Part of the reason that public schools generally perform better than private institutions is because tuition is generally more affordable. Students at private colleges and universities are more likely to take out loans to cover the cost of tuition and other fees. According to data from National Center for Education Statistics, about 65% of students at public universities took out some kind of loans, compared to about 74% of undergraduates at private nonprofit colleges.

“We know from the data that there's also a number of private institutions where graduates don't have great financial returns,” Van Der Werf added. “Mostly, these are places like Art Institutes, and music conservatories. They have students who have a real passion for those disciplines. But those tend not to be disciplines that really pay off financially. They pay off, I think, in other ways, but they don't pay off highly financially. And so those colleges and some others, tend to drag down to the overall numbers for private colleges.”

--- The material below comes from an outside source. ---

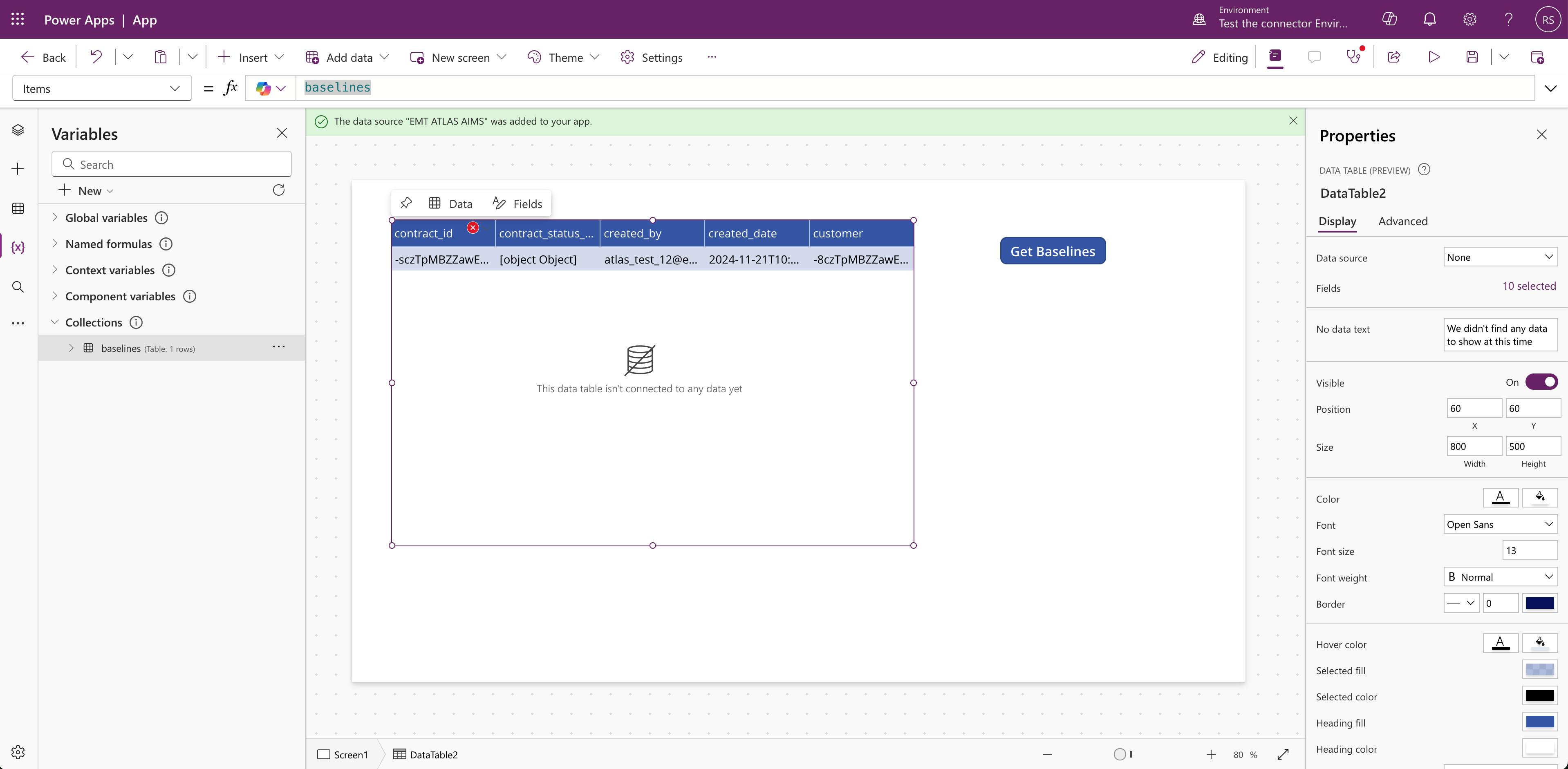Click the Data sidebar table icon

click(18, 208)
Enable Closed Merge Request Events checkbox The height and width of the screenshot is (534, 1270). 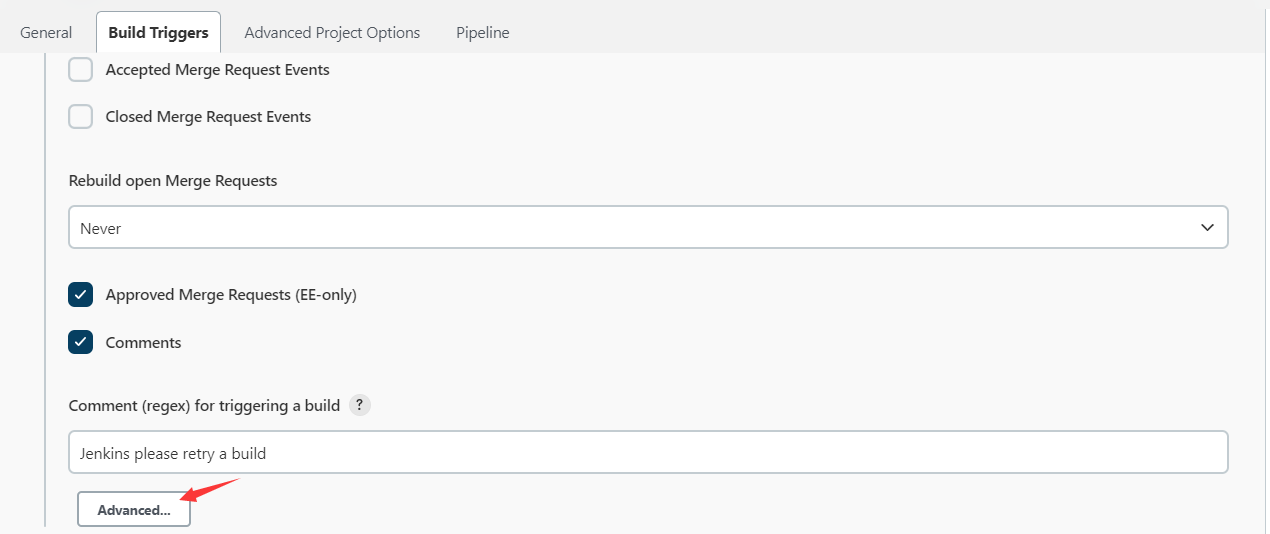(x=81, y=117)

Masked to protect against the coronavirus disease (COVID-19) graduate student Jakob Burnham studies on a blanket in front of Georgetown University's White-Gravenor Hall on a warm and sunny day in Washington, U.S., March 9, 2021.  REUTERS/Kevin Lamarque
Masked to protect against the coronavirus disease (COVID-19) graduate student Jakob Burnham studies on a blanket in front of Georgetown University's White-Gravenor Hall on a warm and sunny day in Washington, U.S., March 9, 2021. REUTERS/Kevin Lamarque

College tuition costs continue to rise

Nationally, college tuition has continued a decades-long rise throughout the pandemic. Higher tuition prices have also coincided with lower overall college enrollment rates since 2020.

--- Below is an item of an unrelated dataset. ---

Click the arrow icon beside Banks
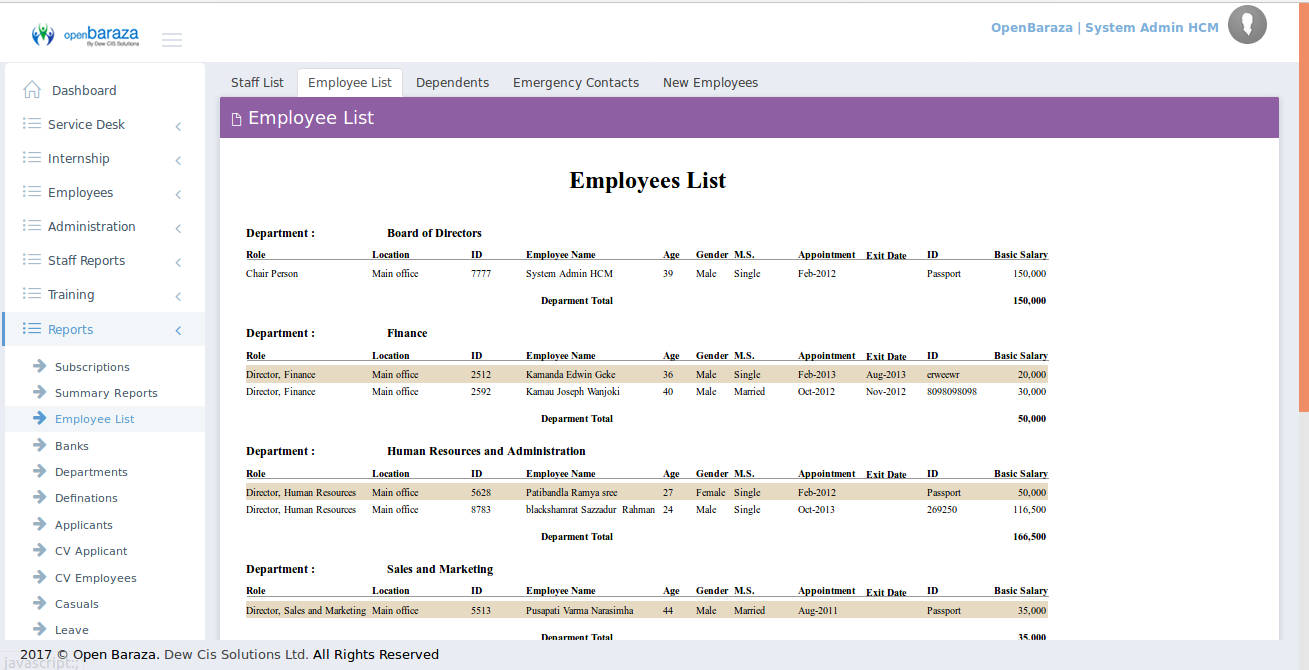The height and width of the screenshot is (670, 1309). (40, 445)
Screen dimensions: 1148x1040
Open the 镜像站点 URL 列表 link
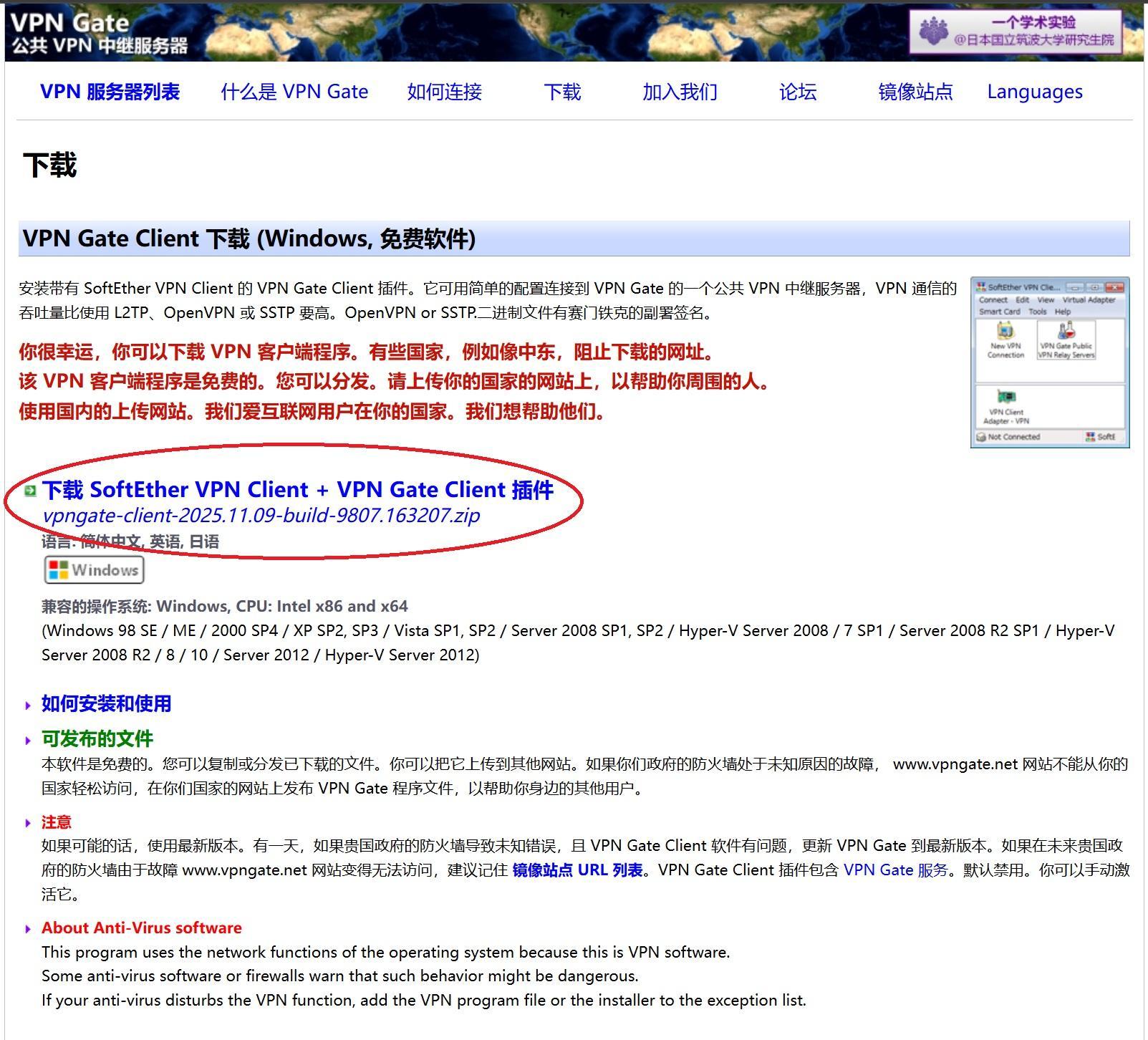[577, 870]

The National Student Clearinghouse Research Center found that “total postsecondary enrollment declined by 2.7 percent or 476,100 students in fall 2021, for a total two-year decline of 5.1 percent or 937,500 students since the beginning of the COVID-19 pandemic.” Undergraduate enrollment alone declined by 3.1 percent (465,300 students) in 2021.

Bigger universities have already announced hikes in tuition costs, effective this upcoming fall. The University of Virginia recently approved tuition hikes of 4.7% for the 2022-23 academic year and 3.7% for the 2023-24 academic year. Penn State similarly announced last year that they would raise the cost of tuition and fees by 2.5% for incoming in-state undergraduates. This represents the school’s first tuition increase since 2017.

It’s not exactly surprising that the cost of college is going up — the latest figures reflect broad price increases across nearly every sector of the economy. What might be more interesting is that, because of extraordinarily high total inflation rates in 2021, college tuition has actually risen more slowly than overall inflation in the past year. In fact, last year was the first year in decades that average college tuition costs declined when adjusted for inflation.

The lower rate hardly registers as a win for consumers struggling with across-the-board price increases that have wiped out wage gains. In recent months, consumers have been willing to pay higher prices, especially for food, but corporations warn this trend will not persist past the near future.